With the pictures removed, retype the lines from the one holding "At what coordinates" through the end of the records, exactly as written.
[AVAILABLE DATA — start]
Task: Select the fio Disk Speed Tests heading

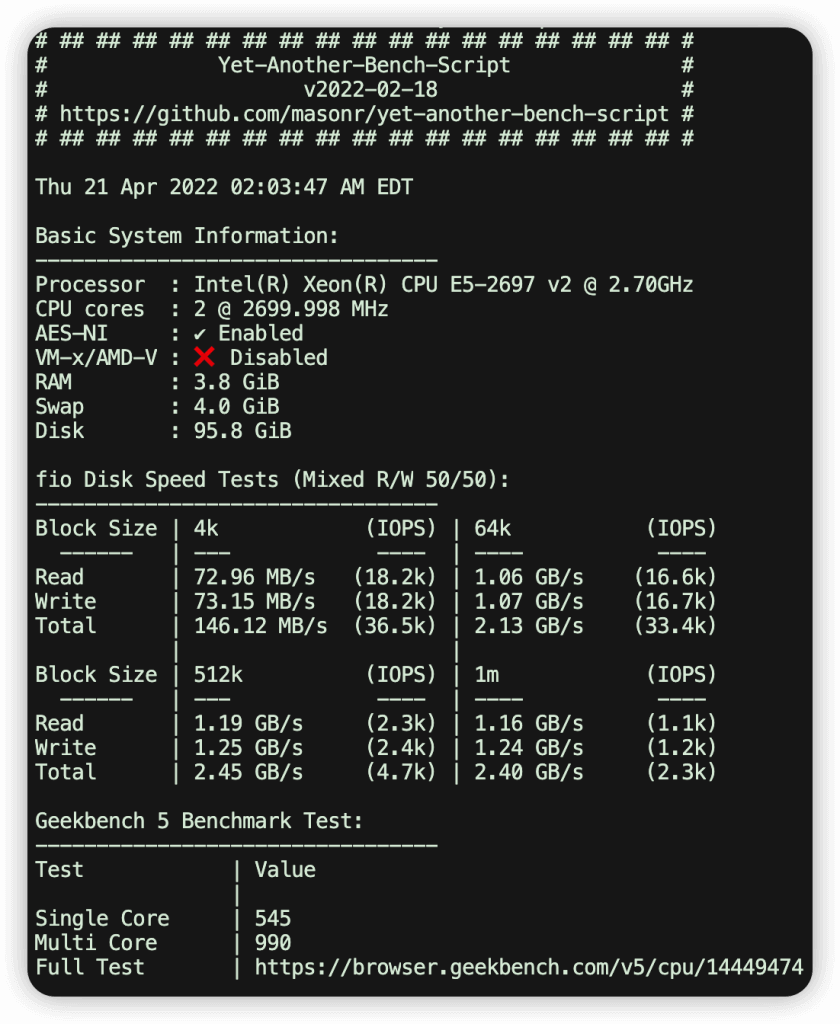Action: (x=272, y=480)
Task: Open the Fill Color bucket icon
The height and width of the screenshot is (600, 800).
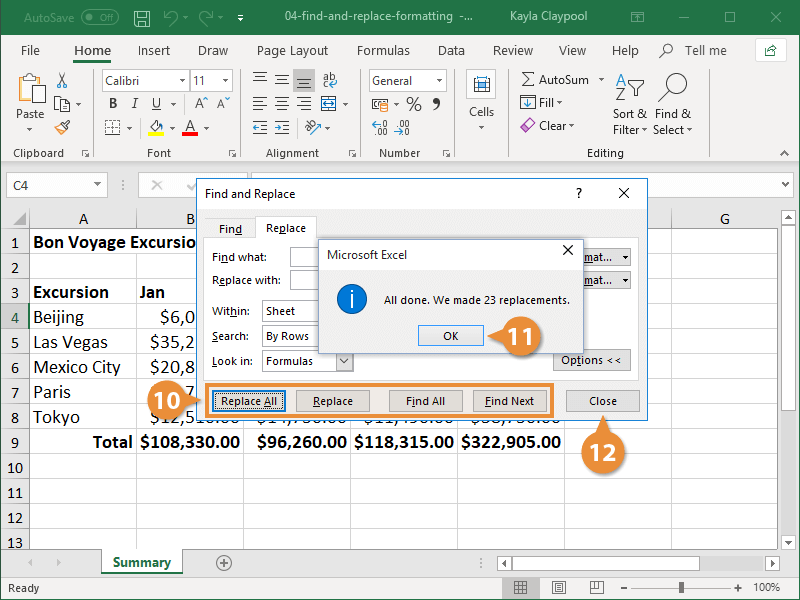Action: coord(157,127)
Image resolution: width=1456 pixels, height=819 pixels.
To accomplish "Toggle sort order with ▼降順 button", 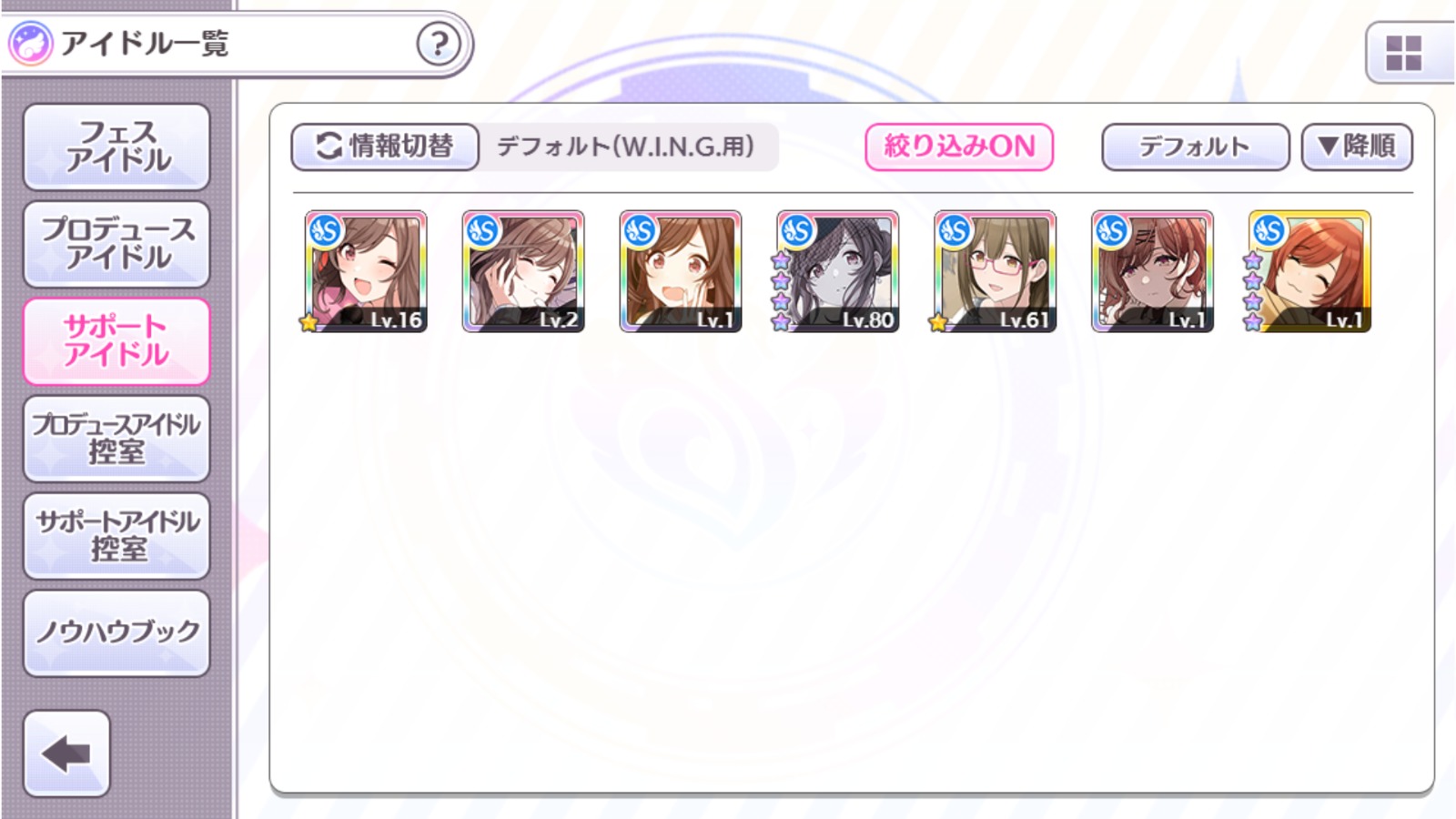I will [1357, 147].
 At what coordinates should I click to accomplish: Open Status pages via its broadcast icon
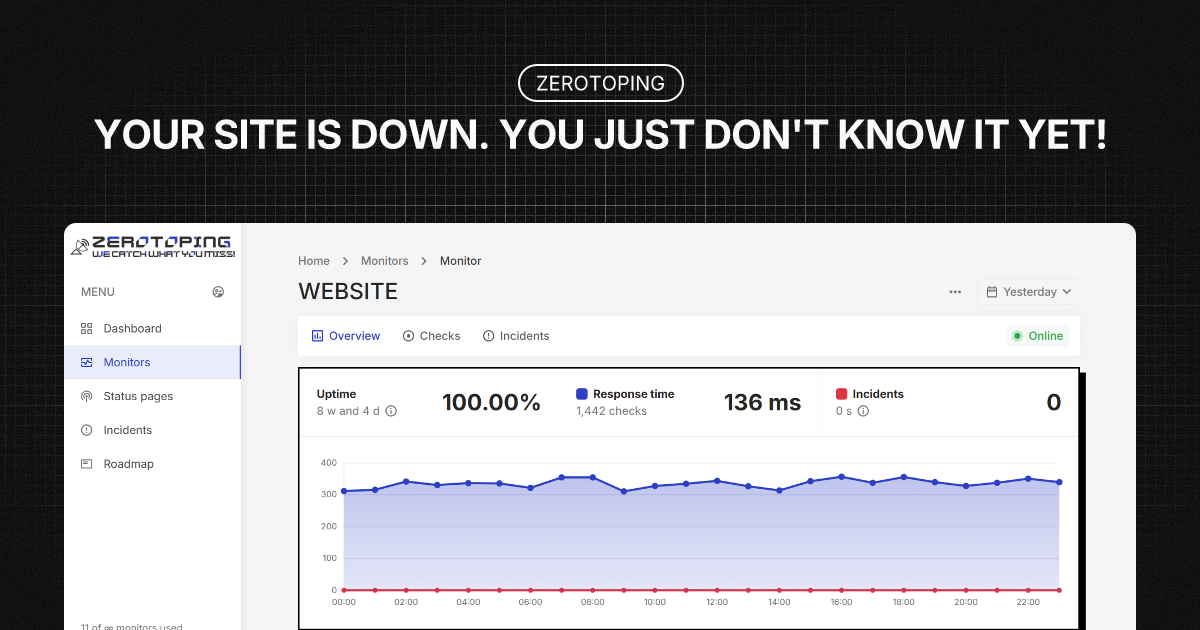87,396
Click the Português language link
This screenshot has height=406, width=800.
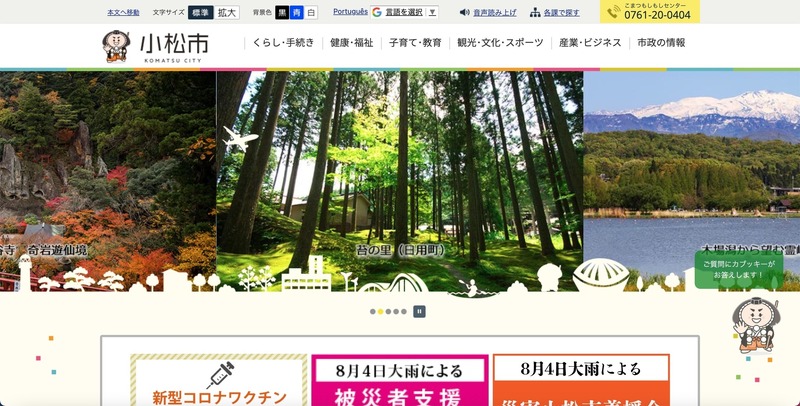(349, 12)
[AVAILABLE DATA — finish]
ANSWER SPACE:
 At what coordinates should I click to accomplish: Open Status pages via its broadcast icon
87,396
Click the Português language link
This screenshot has height=406, width=800.
(349, 12)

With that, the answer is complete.